Library Vendors and Linked Data

By Cory Lampert on June 11, 2014 10:59 AM | Permalink

This image comes from the Report of the Stanford Linked Data Workshop

One of the challenges of working on linked data in these early stages of adoption is that there is not an easy way to adopt our current workflow into a new linked-date ready system and completely migrate to an all-linked data world.  For the meantime, then we will be maintaining a parallel structure of creating our digital collections within our digital asset management system and then exporting data from this platform and transforming it into linked data where it is stored in a triplestore and published.  This process does have redundancies, but until we can fully adapt our workflow, systems and user experience to accommodate linked data, there is no other option. There are several strategies that we are undertaking to try and work toward the goal of an integration like this:

  • adapting our current workflows to do as much as possible to be "linked-data" ready in terms of data preparation and best practices
  • investigating technology tools and design possibilities for building linked data interfaces for users
  • investigating digital asset management platforms and technology tools that accommodate linked data

It is interesting to monitor what is happening with various vendors and their efforts to work with linked data.  One of the most resounding committments to building a commercial product with linked data in mind comes from the International Group of Ex Libris Users.

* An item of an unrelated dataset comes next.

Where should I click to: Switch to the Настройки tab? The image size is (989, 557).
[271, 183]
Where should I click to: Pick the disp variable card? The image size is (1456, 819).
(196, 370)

They have created a Manifesto for Linked Open Data in Ex Libris Products that is very interesting and encouraging.  Worldcat/OCLC is also working on these efforts and Innovative Interfaces has recently acquired VTLS which has a digital asset management component built on Fedora. But as many librarians know, it can be a long development process for vendors to implement enhancements, updates, and feature requests in their products.  Some organizations prefer to take control of these priorities themselmves by adopting open source tools and developing their own systems.  We will be looking at this issue in more detail as UNLV commits more expansively to linked data projects.